In what could actually be viewed as a be a bit of positive news for team dealers and sporting goods retailers that sell back-to-school products, the annual survey recently released by the National Retail Federation and Prosper Insights & Analytics found that one-third of consumers (38 percent) are cutting back on spending in other areas to cover the cost of items for the upcoming school year and they expect to spend more per person on K-12 and college supplies this year.

“Families consider back-to-school and college items as an essential category and they are taking whatever steps they can, including cutting back on discretionary spending, shopping sales and buying store or off-brand items to purchase what they need for the upcoming school year,” explains NRF president and CEO Matthew Shay. 

Among the other NRF findings:

• Total back-to-school spending is expected to match 2021 record high levels of $37 billion.

• Families with children in elementary through high school plan to spend an average of $864 on school supplies, approximately $15 more than 2021.

• Compared to 2019, consumers shopping for back-to-school are expected to spend $168 more on average, and total spending will be up $11 billion.

• Total back-to-college spending could reach nearly $74 billion, up from last year’s record of $71 billion. The highest in the survey’s history.

• More college students and their families plan to shop this year compared to 2021 and anticipate spending an average of $1199 on college or university supplies, consistent with last year’s $1200. Since 2019, total expected spending on back-to-college has grown by $19 billion and consumers are spending $223 more on average than they were before the pandemic. Nearly half of the increase comes from spending on electronics and dorm or apartment furnishings.

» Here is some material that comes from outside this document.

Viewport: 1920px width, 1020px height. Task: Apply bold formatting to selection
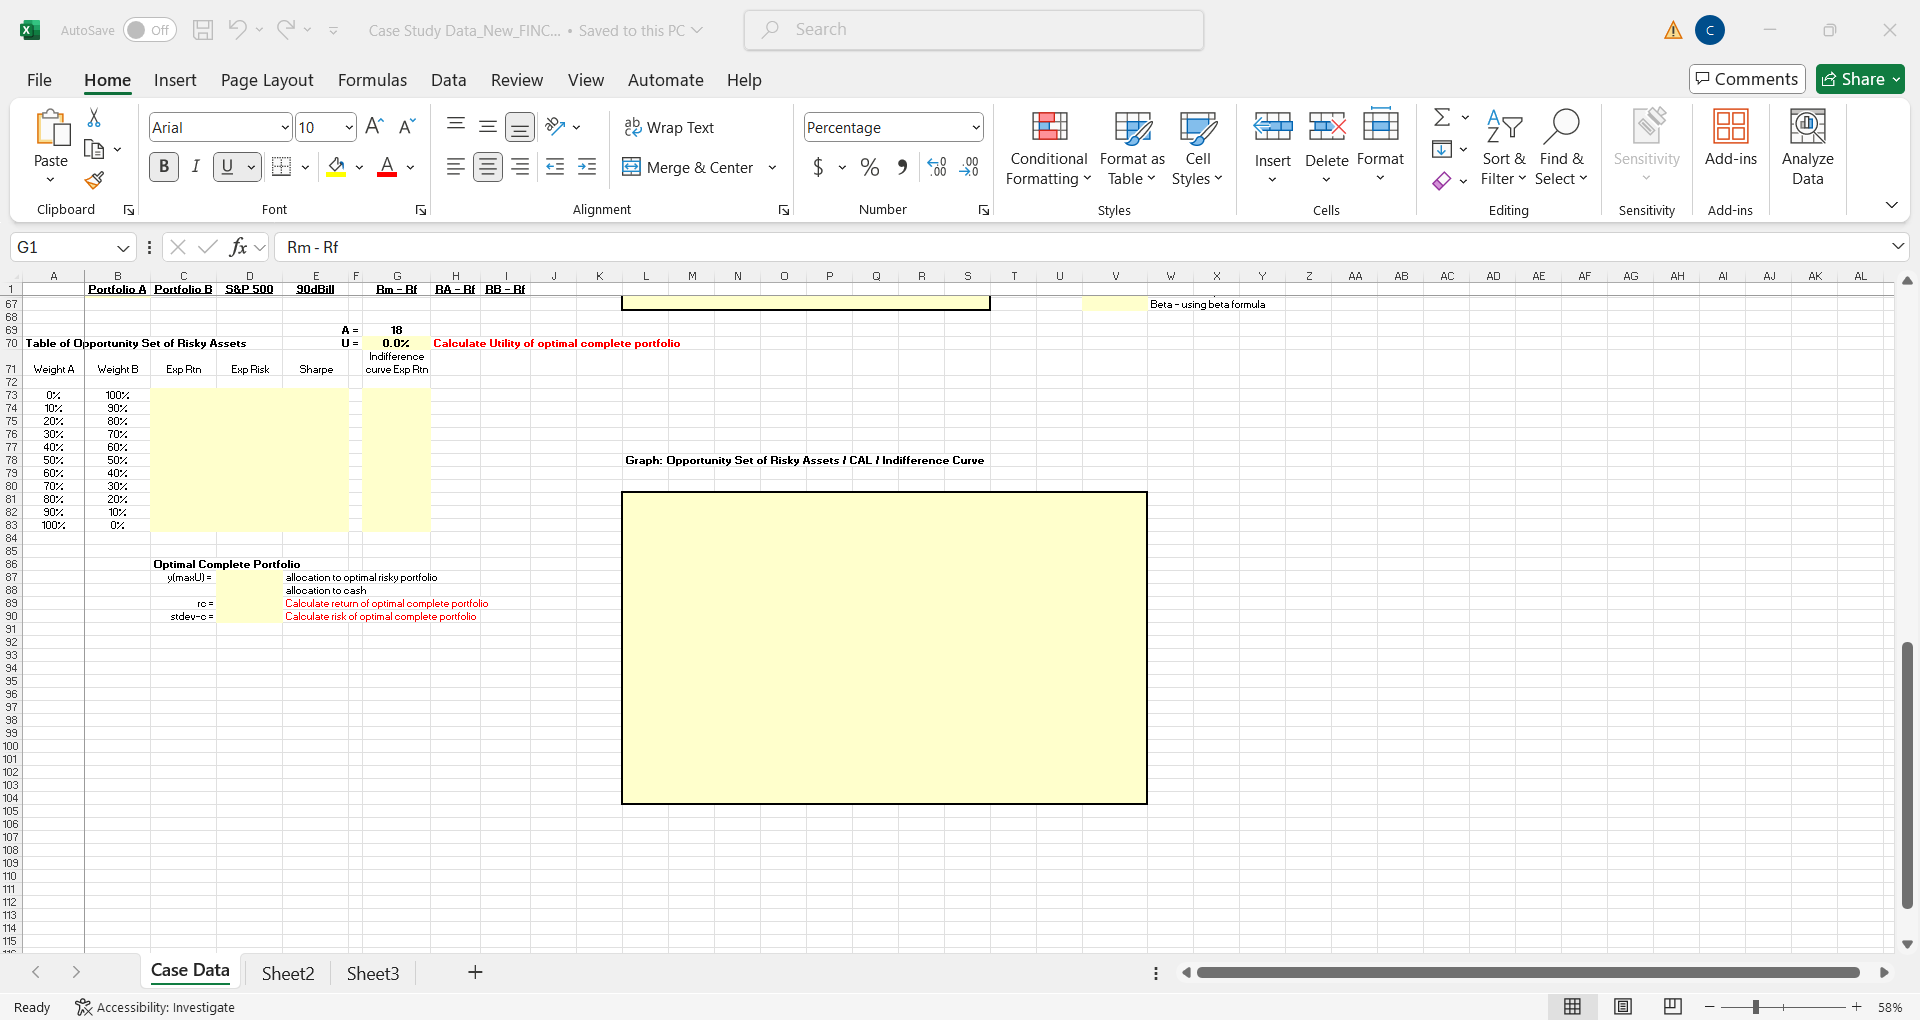coord(163,167)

• Consumers are starting early to find the best deals and help spread their budgets. As of early July, more than half, 56 percent, of consumers had started shopping for school and college necessities.

• Compared with pre-pandemic habits, back-to-school and college shoppers plan to concentrate their shopping rather than spreading it out across multiple destinations. The Top Five BTS shopping destinations are online (50 percent), department stores (45 percent), discount retailers (40 percent), clothing stores (37 percent) and electronics stores (28 percent). The top back-to-college shopping destinations are online (43 percent), followed by department stores (36 percent), discount stores (29 percent), office supply stores (27 percent) and college bookstores (26 percent).